Figure 4 - The avian lumbar plexus – The nerve locations and names are similar to nerves in humans.
Chapter
3 – Acupressure Causes a Physiological Change in the Brain
Our second goal in this project was to find a
physiological basis for acupressure treatment. The anatomy clearly suggested
that acupressure treatment might induce a neural response.
Pomeranz et al. had previously worked on acupuncture and they found that
acupuncture treatment caused the release of endorphins from the pituitary and
this was one way of causing anesthesia within the pain pathway [3, 9]. Diamond [4] collected the results of electrophysiological
studies and reported that the evoked potentials elicited in rabbit’s cerebral
cortex by painful stimulation was reduced in amplitude by acupuncture.
The
question we sought to answer was “Is there a difference in the brain’s
response to tactile stimuli after acupressure treatment?”
Our approach to this question was to record somatosensory evoked
potentials in barn owls.
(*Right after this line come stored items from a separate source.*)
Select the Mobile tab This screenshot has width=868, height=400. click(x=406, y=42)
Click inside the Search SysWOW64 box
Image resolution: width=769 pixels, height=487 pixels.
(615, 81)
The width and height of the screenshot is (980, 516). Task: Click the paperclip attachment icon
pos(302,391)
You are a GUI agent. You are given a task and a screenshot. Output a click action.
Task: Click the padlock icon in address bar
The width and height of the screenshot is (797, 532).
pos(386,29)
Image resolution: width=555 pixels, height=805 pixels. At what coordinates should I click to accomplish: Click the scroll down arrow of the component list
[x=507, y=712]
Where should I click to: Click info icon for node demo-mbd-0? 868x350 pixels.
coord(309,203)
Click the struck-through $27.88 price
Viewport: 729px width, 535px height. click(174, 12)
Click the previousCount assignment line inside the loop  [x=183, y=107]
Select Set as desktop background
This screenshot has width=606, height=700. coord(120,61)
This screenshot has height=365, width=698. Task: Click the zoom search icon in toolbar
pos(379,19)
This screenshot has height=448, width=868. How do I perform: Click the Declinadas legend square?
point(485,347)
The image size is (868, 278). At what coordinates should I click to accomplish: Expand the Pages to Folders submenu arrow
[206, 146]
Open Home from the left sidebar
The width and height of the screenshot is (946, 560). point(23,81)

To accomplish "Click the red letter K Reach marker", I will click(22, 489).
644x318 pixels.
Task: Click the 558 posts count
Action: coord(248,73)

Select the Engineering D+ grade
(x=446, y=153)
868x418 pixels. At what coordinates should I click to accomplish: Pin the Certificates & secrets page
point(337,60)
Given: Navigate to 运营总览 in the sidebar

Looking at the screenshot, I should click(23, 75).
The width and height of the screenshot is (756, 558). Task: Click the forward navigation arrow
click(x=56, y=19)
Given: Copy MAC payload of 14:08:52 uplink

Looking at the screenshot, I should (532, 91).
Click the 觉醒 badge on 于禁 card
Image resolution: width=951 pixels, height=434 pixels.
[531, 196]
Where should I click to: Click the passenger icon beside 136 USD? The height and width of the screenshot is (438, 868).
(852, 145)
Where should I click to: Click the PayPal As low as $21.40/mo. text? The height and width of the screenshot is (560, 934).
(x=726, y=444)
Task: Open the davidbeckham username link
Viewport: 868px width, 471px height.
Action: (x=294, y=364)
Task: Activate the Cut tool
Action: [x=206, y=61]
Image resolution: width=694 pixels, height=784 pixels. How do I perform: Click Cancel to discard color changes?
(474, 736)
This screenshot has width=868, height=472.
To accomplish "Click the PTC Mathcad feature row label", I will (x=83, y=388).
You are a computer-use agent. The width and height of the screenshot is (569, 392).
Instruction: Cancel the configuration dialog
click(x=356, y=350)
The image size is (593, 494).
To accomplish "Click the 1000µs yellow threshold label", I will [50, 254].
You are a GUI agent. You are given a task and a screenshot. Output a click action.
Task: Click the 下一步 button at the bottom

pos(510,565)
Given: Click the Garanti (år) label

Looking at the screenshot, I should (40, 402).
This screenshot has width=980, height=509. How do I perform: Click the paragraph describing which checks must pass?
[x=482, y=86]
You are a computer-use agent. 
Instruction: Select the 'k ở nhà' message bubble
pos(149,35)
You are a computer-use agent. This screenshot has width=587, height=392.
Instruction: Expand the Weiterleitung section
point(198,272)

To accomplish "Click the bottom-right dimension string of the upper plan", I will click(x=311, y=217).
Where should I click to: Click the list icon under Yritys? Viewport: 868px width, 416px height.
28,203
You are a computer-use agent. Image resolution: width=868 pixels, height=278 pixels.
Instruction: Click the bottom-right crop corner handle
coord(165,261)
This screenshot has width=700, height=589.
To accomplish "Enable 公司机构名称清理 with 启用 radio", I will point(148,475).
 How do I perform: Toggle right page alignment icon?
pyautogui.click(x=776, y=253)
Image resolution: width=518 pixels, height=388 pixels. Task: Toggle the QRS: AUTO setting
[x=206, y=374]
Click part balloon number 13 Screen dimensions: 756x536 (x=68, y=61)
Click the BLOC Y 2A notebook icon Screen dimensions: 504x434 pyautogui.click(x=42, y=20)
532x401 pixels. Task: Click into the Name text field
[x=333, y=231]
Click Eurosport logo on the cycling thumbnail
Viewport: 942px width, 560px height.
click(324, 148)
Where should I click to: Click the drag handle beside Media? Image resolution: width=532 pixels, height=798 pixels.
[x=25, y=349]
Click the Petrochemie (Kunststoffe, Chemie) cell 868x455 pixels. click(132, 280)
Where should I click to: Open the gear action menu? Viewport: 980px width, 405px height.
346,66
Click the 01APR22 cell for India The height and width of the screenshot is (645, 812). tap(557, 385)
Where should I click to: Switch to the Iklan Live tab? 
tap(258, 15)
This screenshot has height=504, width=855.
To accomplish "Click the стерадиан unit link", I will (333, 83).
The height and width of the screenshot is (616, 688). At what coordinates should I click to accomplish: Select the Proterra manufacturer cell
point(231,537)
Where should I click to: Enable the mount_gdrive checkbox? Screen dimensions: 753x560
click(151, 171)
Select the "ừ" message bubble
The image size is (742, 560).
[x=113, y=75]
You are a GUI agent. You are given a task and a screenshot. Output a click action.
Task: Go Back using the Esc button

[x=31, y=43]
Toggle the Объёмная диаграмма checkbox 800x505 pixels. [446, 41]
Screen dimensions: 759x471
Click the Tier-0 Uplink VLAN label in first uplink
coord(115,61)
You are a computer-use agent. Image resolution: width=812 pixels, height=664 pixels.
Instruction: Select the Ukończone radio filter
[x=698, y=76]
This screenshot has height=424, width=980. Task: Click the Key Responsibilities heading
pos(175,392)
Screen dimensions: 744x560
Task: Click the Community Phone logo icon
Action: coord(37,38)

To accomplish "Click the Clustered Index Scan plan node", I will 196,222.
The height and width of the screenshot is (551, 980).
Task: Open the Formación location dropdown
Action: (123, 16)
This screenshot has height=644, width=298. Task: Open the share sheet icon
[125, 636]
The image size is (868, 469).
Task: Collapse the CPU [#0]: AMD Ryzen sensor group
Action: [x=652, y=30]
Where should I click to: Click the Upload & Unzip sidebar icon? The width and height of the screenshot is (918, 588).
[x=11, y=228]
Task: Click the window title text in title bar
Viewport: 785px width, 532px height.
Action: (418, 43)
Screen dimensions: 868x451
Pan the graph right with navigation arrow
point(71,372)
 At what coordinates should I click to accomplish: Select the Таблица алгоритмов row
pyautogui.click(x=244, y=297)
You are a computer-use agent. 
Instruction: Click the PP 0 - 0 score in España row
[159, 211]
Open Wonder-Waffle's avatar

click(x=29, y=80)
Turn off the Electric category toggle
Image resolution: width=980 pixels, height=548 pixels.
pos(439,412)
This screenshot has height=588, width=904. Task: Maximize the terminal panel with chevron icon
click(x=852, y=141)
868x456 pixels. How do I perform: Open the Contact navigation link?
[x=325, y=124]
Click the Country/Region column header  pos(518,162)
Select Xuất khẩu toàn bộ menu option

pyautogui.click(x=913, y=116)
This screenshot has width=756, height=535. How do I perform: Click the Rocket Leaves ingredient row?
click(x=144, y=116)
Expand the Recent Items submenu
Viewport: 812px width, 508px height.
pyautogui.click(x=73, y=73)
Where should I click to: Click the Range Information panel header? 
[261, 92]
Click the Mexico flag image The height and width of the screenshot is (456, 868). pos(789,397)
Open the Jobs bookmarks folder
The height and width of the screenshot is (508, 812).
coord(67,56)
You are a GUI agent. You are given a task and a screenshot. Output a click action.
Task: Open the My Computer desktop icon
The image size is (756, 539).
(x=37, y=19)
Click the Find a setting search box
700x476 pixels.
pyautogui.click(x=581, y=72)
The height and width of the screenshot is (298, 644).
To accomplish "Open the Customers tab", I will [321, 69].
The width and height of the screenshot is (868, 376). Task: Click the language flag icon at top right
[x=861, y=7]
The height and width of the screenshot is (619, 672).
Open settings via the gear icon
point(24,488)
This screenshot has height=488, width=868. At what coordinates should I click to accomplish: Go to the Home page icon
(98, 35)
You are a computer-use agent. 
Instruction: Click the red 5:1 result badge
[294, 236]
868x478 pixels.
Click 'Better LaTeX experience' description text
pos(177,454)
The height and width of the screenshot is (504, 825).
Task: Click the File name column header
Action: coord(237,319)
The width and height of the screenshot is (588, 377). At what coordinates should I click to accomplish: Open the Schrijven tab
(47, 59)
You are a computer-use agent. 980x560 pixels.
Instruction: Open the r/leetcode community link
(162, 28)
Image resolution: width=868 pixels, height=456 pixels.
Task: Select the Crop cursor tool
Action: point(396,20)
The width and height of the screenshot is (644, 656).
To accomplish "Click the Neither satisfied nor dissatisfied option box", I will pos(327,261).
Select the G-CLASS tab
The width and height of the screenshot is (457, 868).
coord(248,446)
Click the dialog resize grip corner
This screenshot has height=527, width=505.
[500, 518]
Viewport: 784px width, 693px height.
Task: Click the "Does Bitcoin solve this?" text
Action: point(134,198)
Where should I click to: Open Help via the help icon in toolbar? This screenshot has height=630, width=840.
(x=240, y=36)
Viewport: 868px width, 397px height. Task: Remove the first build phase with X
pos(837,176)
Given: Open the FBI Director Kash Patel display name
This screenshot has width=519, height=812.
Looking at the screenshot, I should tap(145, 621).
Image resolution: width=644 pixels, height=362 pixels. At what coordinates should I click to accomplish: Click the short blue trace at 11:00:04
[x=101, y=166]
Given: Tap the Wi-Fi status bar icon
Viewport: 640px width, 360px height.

Since the
introduction of an averager by Dawson [5] to the physiological society in 1951,
somatosensory evoked potential (SEP) following stimulation of peripheral nerves
has become a valuable supplementary tool in diagnostic neurology. We chose to apply SEP methodology to the nerurophysiological
study of acupressure mechanism. Somatosensory
evoked potentials are waveforms of voltage vs. time that indicate the brain’s
response to a given stimulus. This
technique is non-invasive and electrodes for recording the SEPs are placed on
the scalp. We used owls because
they were already being used for a similar project that used recording of evoked
potentials. Owls are also
vertebrates and have many analogous anatomical structures to humans such as the
lumbar plexus and the corresponding sensory nerves (Figure 4).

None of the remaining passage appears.